Aturan soal Presiden dan Pejabat Negara Boleh Berpihak dan Kampanye di Pemilu Digugat ke MK

Aturan tersebut berada di pasal 299 ayat 1 Undang-Undang Pemilu yang mengatur ketentuan Presiden dan Wakil Presiden boleh berkampanye. Gugatan itu dilayangkan oleh seorang advokat bernama Gugum Ridho Putra.

oleh Nila Chrisna YulikaTim News diperbarui 25 Jan 2024, 17:41 WIB
Diterbitkan 25 Jan 2024, 17:09 WIB
Ilustrasi Mahkamah Konstitusi (MK)
Ilustrasi Mahkamah Konstitusi (MK) (Liputan6/Putu Merta)

Liputan6.com, Jakarta - Aturan soal presiden dan wakil presiden boleh memihak dan berkampanye saat pemilu dalam Undang-Undang Pemilu digugat ke Mahkamah Konstitusi (MK). 

Aturan tersebut berada di pasal 299 ayat 1 Undang-Undang Pemilu yang mengatur ketentuan Presiden dan Wakil Presiden boleh berkampanye. Gugatan itu dilayangkan oleh seorang advokat bernama Gugum Ridho Putra dengan momor gugatan 166/PUU-XXI/2023.

Dilihat dari situs MK RI pada Kamis (25/1/2024), dalam petitumnya, Pemohon meminta MK menyatakan Pasal 1 angka 3, Pasal 274 ayat (1), Pasal 280 ayat (2), Pasal 281 ayat (1), Pasal 286 ayat (1), Pasal 286 ayat (2), Pasal 299 ayat (1) UU Pemilu bertentangan dengan UUD 1945.

Pada satu petitumnya, Pemohon meminta di Pasal 299 ayat 1 diubah menjadi berbunyi:

"Presiden dan Wakil Presiden mempunyai hak melaksanakan kampanye sepanjang tidak terikat hubungan keluarga sedarah atau semenda sampai derajat ketiga, atau hubungan suami atau istri meskipun telah bercerai dengan Pasangan Calon, calon anggota DPR, DPD, DPRD Provinsi, DPRD Kabupaten/Kota, serta tidak memiliki potensi konflik kepentingan dengan tugas, wewenang dan hak jabatan masing-masing,".

*Data yang Ditampilkan*:
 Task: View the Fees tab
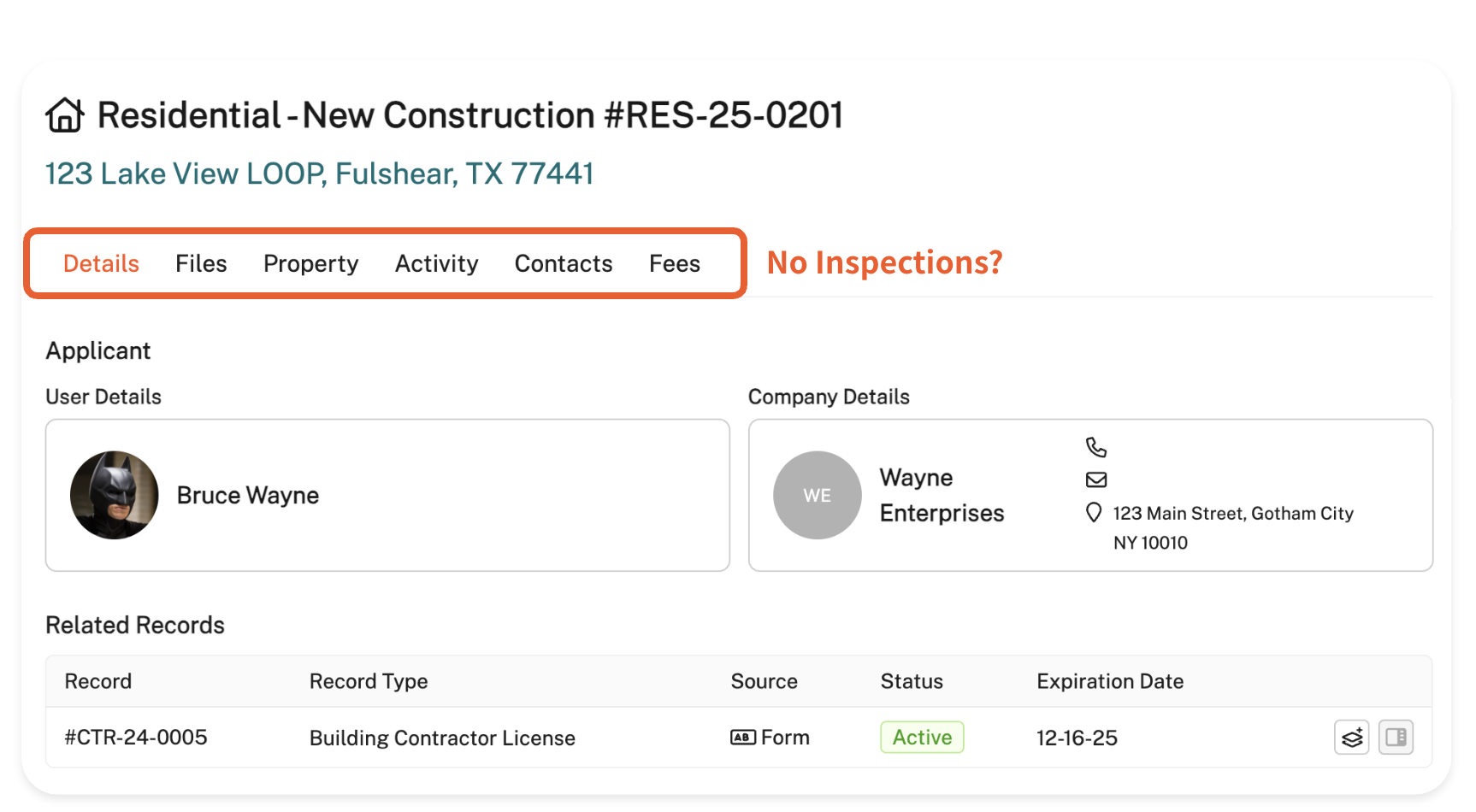click(675, 264)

*Tugas Anda*:
• A. Tentukan apakah setiap pernyataan berikut sesuai dengan kutipan tentang gugatan ke MK, lalu jawab ya atau tidak disertai kata-kata penentu dari kutipan yang dikutip persis. (i) Gugatan diajukan oleh seorang advokat bernama Gugum Ridho Putra. (ii) Berita itu pertama kali diterbitkan pukul 17:41 WIB. (iii) Pemohon meminta MK menyatakan Pasal 280 ayat (2) UU Pemilu bertentangan dengan UUD 1945.
• B. Cetak persis bagian dari kutipan tentang gugatan ke MK, mulai pada kata-kata yang memuat "Liputan6.com, Jakarta - Aturan" dan berhenti sesudah "dengan UUD 1945.".
Daftar di atas merupakan bahan tersendiri yang terpisah dari kutipan.

*Jawaban per Tugas*:
• A.
(i) Ya: "Gugatan itu dilayangkan oleh seorang advokat bernama Gugum Ridho Putra"
(ii) Tidak: "Diterbitkan 25 Jan 2024, 17:09 WIB"
(iii) Ya: "Pemohon meminta MK menyatakan Pasal 1 angka 3, Pasal 274 ayat (1), Pasal 280 ayat (2)"

• B.
Liputan6.com, Jakarta - Aturan soal presiden dan wakil presiden boleh memihak dan berkampanye saat pemilu dalam Undang-Undang Pemilu digugat ke Mahkamah Konstitusi (MK). 

Aturan tersebut berada di pasal 299 ayat 1 Undang-Undang Pemilu yang mengatur ketentuan Presiden dan Wakil Presiden boleh berkampanye. Gugatan itu dilayangkan oleh seorang advokat bernama Gugum Ridho Putra dengan momor gugatan 166/PUU-XXI/2023.

Dilihat dari situs MK RI pada Kamis (25/1/2024), dalam petitumnya, Pemohon meminta MK menyatakan Pasal 1 angka 3, Pasal 274 ayat (1), Pasal 280 ayat (2), Pasal 281 ayat (1), Pasal 286 ayat (1), Pasal 286 ayat (2), Pasal 299 ayat (1) UU Pemilu bertentangan dengan UUD 1945.